▼

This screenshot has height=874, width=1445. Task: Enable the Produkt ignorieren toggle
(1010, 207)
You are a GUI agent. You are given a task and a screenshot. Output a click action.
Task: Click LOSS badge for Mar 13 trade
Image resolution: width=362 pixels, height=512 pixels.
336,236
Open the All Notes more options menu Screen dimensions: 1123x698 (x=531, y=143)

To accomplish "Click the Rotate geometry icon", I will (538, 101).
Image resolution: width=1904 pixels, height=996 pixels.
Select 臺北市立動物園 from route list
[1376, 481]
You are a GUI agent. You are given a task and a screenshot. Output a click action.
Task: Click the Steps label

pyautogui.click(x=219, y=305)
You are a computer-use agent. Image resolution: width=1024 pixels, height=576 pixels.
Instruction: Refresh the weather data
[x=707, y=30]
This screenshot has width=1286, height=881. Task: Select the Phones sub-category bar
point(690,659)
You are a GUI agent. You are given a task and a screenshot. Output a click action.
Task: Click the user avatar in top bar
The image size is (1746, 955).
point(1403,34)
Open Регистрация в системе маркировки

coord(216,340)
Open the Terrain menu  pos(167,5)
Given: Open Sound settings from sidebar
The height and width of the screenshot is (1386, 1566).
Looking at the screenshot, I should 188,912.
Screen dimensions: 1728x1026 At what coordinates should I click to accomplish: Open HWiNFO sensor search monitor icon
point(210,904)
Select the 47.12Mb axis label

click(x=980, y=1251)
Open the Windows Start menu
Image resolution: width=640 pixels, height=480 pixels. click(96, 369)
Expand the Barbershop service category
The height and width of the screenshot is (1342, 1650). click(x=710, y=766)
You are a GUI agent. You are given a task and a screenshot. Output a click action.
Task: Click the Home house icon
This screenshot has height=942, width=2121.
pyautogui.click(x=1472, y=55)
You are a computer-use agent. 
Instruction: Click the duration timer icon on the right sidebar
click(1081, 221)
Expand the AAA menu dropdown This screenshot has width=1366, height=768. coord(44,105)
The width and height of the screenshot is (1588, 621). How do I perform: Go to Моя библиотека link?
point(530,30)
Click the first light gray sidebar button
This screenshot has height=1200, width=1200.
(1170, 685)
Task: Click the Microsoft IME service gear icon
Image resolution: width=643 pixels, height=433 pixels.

▲

Return only the part of the records above that opens with the line containing "You are a computer-use agent. Image" and closes with the line containing "Expand the AAA", ends included.

Answer box.
You are a computer-use agent. Image resolution: width=1024 pixels, height=576 pixels.
Instruction: Refresh the weather data
[x=707, y=30]
This screenshot has width=1286, height=881. Task: Select the Phones sub-category bar
point(690,659)
You are a GUI agent. You are given a task and a screenshot. Output a click action.
Task: Click the user avatar in top bar
The image size is (1746, 955).
point(1403,34)
Open Регистрация в системе маркировки

coord(216,340)
Open the Terrain menu  pos(167,5)
Given: Open Sound settings from sidebar
The height and width of the screenshot is (1386, 1566).
Looking at the screenshot, I should 188,912.
Screen dimensions: 1728x1026 At what coordinates should I click to accomplish: Open HWiNFO sensor search monitor icon
point(210,904)
Select the 47.12Mb axis label

click(x=980, y=1251)
Open the Windows Start menu
Image resolution: width=640 pixels, height=480 pixels. click(96, 369)
Expand the Barbershop service category
The height and width of the screenshot is (1342, 1650). click(x=710, y=766)
You are a GUI agent. You are given a task and a screenshot. Output a click action.
Task: Click the Home house icon
This screenshot has height=942, width=2121.
pyautogui.click(x=1472, y=55)
You are a computer-use agent. 
Instruction: Click the duration timer icon on the right sidebar
click(1081, 221)
Expand the AAA menu dropdown This screenshot has width=1366, height=768. coord(44,105)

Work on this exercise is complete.